The removal and redistribution of sediment through wind erosion has important implications for the biogeochemistry of these systems. The removal of nutrient-rich soil from intercanopy areas and subsequent redistribution onto the vegetated shrub patches by aeolian processes may contribute to the formation of “islands of fertility” (Schlesinger et al. 1990; Okin and Gillette 2001; Li et al. 2008, and discussion in Chap. 3). For example, using a multi-year grass removal experiment in the Chihuahuan desert grassland, Li et al. (2007) showed that accelerated wind erosion resulting from grass removal removed up to 25% of total organic carbon and total nitrogen from the top 50 mm of soil over the course of three wind seasons. The amount of grass cover removal was critical; with grass cover reduction of up to 25–50 %, the balance between the net loss of nutrients and biotic was positive and thus nutrients were still accumulating, but with further grass cover reduction, the balance switched to negative indicating a net loss of nutrients (Li et al. 2007). As grass cover declines as shrubs invade, the dominance of aeolian transport processes increases (Breshears et al. 2003), largely because of two characteristics that enhance wind erosion: wake interference flow and bare intercanopy areas (Breshears et al. 2003). Thus, in systems undergoing a transition from shrubland to grassland, the major ecosystem functions can be explained and predicted in terms of spatial and temporal distribution of soil resources, which in turn is controlled by sediment transport processes, and wind erosion accounts for significant amounts of soil and nutrient loss and redistribution from shrub-grass transition systems.
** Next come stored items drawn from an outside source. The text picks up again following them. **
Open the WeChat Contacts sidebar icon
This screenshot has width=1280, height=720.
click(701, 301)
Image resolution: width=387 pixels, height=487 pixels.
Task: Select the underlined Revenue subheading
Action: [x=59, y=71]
Fire is a major factor controlling the ecosystem structure and function in desert grasslands of the American South West. Fires play a critical role in determining the dominance or co-dominance of grasses and woody plants in arid ecosystems. On the other hand, vegetation affects the fire regime as both the intensity and frequency of fires depend on the relative abundance of trees and grasses (Van Wilgen et al. 2003). A fire return frequency of 10 years is usually sufficient to suppress woody vegetation (McPherson 1995); however, a reduced fire frequency due to fire suppression may be insufficient to curtail shrub growth. Vegetation cover affects soil erosion both directly, by limiting the exposure of the soil surface to the erosive action of wind and water. Fire, in turn, affects erosion processes by vegetation removal and altering soil properties. Fires induced changes in soil properties – such as soil hydrophobicity – are known to affect infiltration, runoff and water erosion (see Chap. 5). The effect of fire on soil properties depends on fire regime (e.g. fire temperature), soil properties and vegetation type. More recently it has been showed that fire-induced water repellency enhances soil erosion and subsequent dust emissions by weakening the strength of interparticle forces between soil grains (Ravi et al. 2006).
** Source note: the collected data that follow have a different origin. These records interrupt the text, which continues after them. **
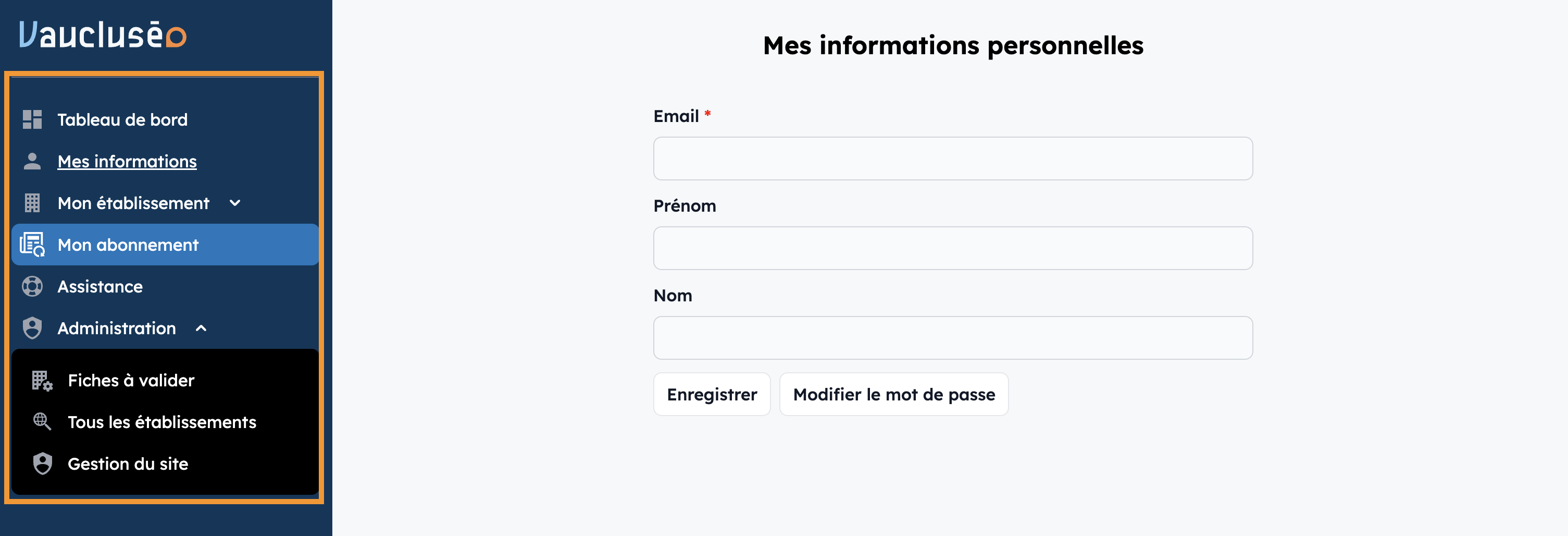
Task: Click the person icon beside Mes informations
Action: (x=32, y=162)

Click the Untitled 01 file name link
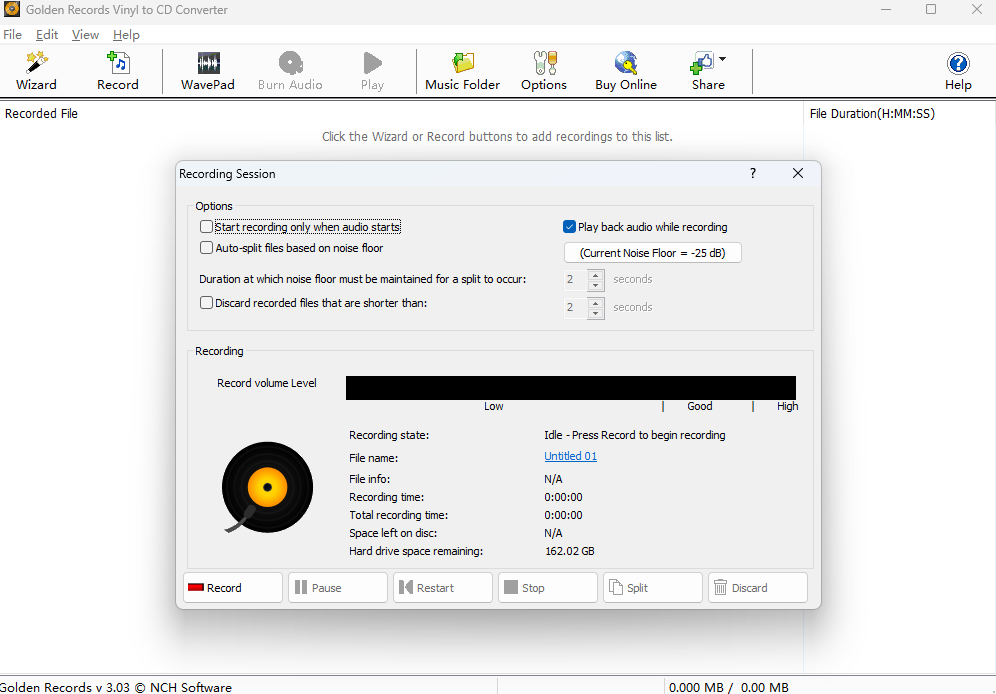pyautogui.click(x=570, y=456)
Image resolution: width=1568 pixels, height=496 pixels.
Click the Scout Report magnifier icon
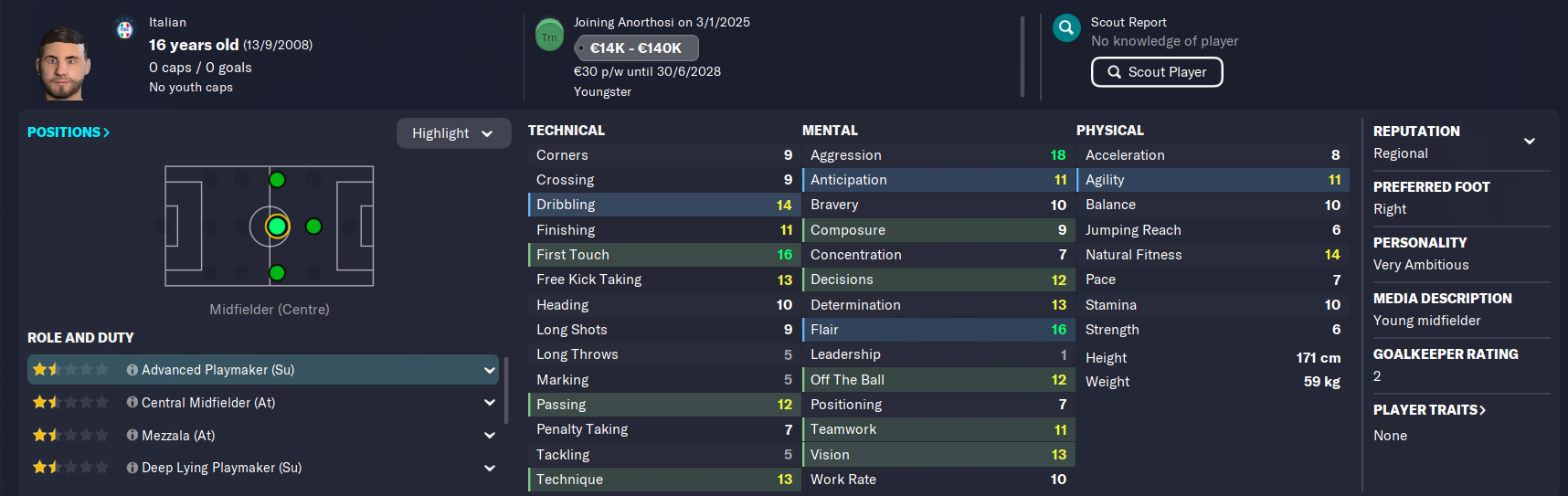click(1066, 28)
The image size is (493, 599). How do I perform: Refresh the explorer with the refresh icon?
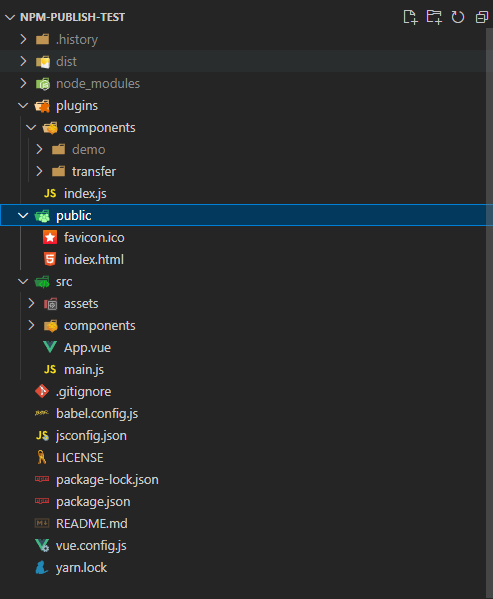[x=458, y=17]
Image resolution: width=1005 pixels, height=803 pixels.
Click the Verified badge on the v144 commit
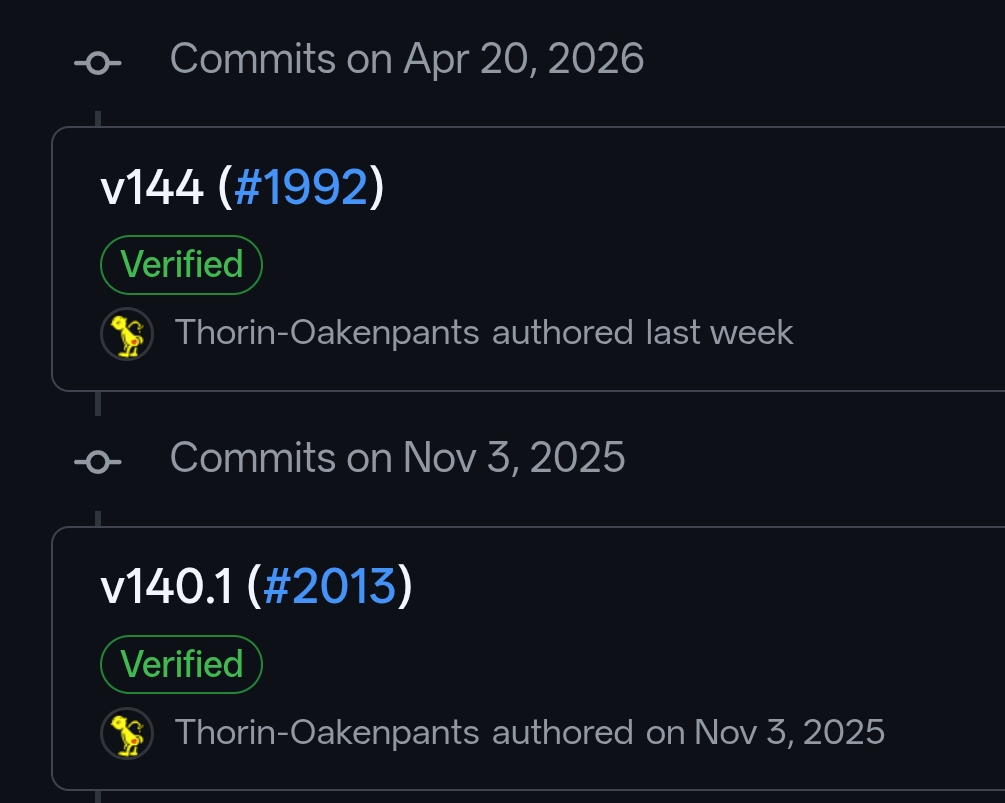181,265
Grasslands and shrublands in the southwestern USA that are currently not significant dust sources may turn into major dust sources following disturbances such as fires. In the case of grasslands, periodic fires are known to increase the availability of some nutrients and prescribed fires are often used as a management tool to control shrubs and to enhance grass productivity. However, fire occurrences followed by dry and windy conditions may result in substantial losses of soil resources, potentially causing a reduction in grass productivity (Whicker et al. 2002; Ravi et al. 2007a, b; Sankey et al. 2009). Enhanced, post-fire soil erosion is considered to be a significant but largely underestimated mechanism for the removal of soil and nutrient-rich burnt material immediately following wild fires. Frequent fires are thought to extend the “window of disturbance” in which soil erosion is intensified (i.e. the post-fire period of enhanced sediment yields). Human activities have profoundly impacted the fire frequency in desert grasslands of the Southwest. The introduction of cattle after European settlement led to an enhancement of mesquite seed dispersal, the degradation of the grass layer, and a reduction in fire frequency and intensity (Archer 1989; van Auken 2000). These changes resulted in a self-sustained cycle of soil erosion, depletion of soil resources, and vegetation loss, which may have, contributed to the irreversible denudation of grass-dominated areas (Archer et al. 1995; Schlesinger et al. 1990) and facilitated the further encroachment of shrubs. Recently, it has been shown that in the early stages of shrub encroachment, reintroducing fires may enhance grass cover, by redistributing resources from burned shrub islands to the interspaces leading to the homogenization of the landscape (Ravi et al. 2009a, b). Thus fire-erosion feedbacks during this phase can favor the redistribution of soil resources from the resource islands beneath the shrub canopies to the nutrient-depleted interspaces, thereby promoting the reconversion of the landscape into a state with more uniform distribution of grass and depleted soil properties (Ravi et al. 2009a, b; Ravi and D’Odorico 2009).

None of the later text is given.